En revanche, les sociétés dans lesquelles la coercition et la violence prédominent sont souvent plus faibles qu’il n’y paraît. Je compare parfois le modèle de domination à la masculinité toxique : elle a l’air très forte, mais elle est aussi fragile que tout autre chose. Le besoin d’expansion provoque des chocs, de nature écologique ou autre, et la résilience nécessaire pour absorber ces chocs fait défaut. Une société fondée sur la domination finit par s’effondrer.
Dans les relations entre l’UE et les pays du Sud, le modèle de domination peut encore être reconnu. Nous nous procurons une grande partie de notre énergie et de nos matières premières dans les pays pauvres, souvent au détriment des populations qui y vivent. Une économie du bien-être sans croissance peut-elle mettre fin à cet extractivisme néocolonial ?
Une Europe qui se concentre sur le bien-être plutôt que sur la croissance peut plus facilement réduire sa dépendance à l’égard des importations d’énergie et de matières premières. La transition vers l’énergie solaire et éolienne peut être accélérée si vous avez besoin de moins d’énergie. Les solutions circulaires peuvent répondre à la demande de matériaux plus rapidement si cette demande cesse de croître. À cet égard, l’abandon de la croissance économique présente des avantages géopolitiques évidents.
Dans une UE post-croissance, la part de l’UE dans le PIB mondial diminuera encore plus rapidement qu’elle ne le fait déjà. Une telle UE a-t-elle besoin de plus d’alliés sur le plan géopolitique ?
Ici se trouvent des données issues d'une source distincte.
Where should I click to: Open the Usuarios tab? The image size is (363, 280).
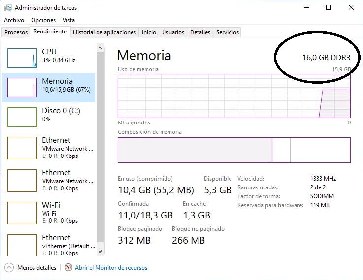[x=173, y=32]
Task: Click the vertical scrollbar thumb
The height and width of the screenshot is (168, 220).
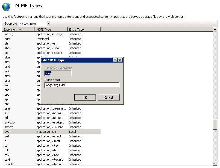Action: pyautogui.click(x=215, y=124)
Une Union européenne au-delà de la croissance peut devenir plus sélective dans le choix de ses alliés. Vous ne voulez pas être condamné à l’amitié avec des autocraties comme la Russie et l’Arabie saoudite parce que vous dépendez d’elles pour les matières premières ou l’énergie. De bons alliés permettent de se concentrer plus facilement sur le bien-être. L’une des raisons pour lesquelles le Costa Rica peut devenir une éco-économie est la protection dont il bénéficie de la part des États-Unis.
L’UE dépend également des États-Unis, le partenaire le plus puissant de l’OTAN, pour sa sécurité. Nous nous abritons sous le parapluie nucléaire américain. En tant que résidente américaine, pensez-vous que nous pouvons continuer à compter sur cet allié ?
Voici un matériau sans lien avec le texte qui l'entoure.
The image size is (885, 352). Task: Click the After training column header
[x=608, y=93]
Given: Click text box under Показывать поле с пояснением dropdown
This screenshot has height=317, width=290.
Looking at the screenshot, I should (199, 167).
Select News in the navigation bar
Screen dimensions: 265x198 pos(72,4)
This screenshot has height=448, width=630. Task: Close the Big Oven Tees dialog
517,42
C’est difficile à prévoir, car la politique américaine est aujourd’hui très polarisée. Je suis prudemment optimiste. Les enquêtes montrent que la jeune génération perd confiance dans la forme actuelle du capitalisme. Elle attache beaucoup plus d’importance à un partage équitable. Si les États-Unis s’engagent dans cette voie, ils pourraient être un allié relativement bon pour une Europe en post-croissance.
GAYA HERRINGTON est une économètre néerlandaise, chercheuse en durabilité et militante des droits de la femme. En 2021, son étude Update to Limits to Growth (Mise à jour des limites à la croissance) a fait des vagues dans le monde entier. En 2022, elle a publié Five Insights for Avoiding Global Collapse (Cinq idées pour éviter l’effondrement de la planète).
RICHARD WOUTERS est membre du personnel de Wetenschappelijk GroenLinks, le groupe de réflexion du parti écologiste néerlandais GroenLinks.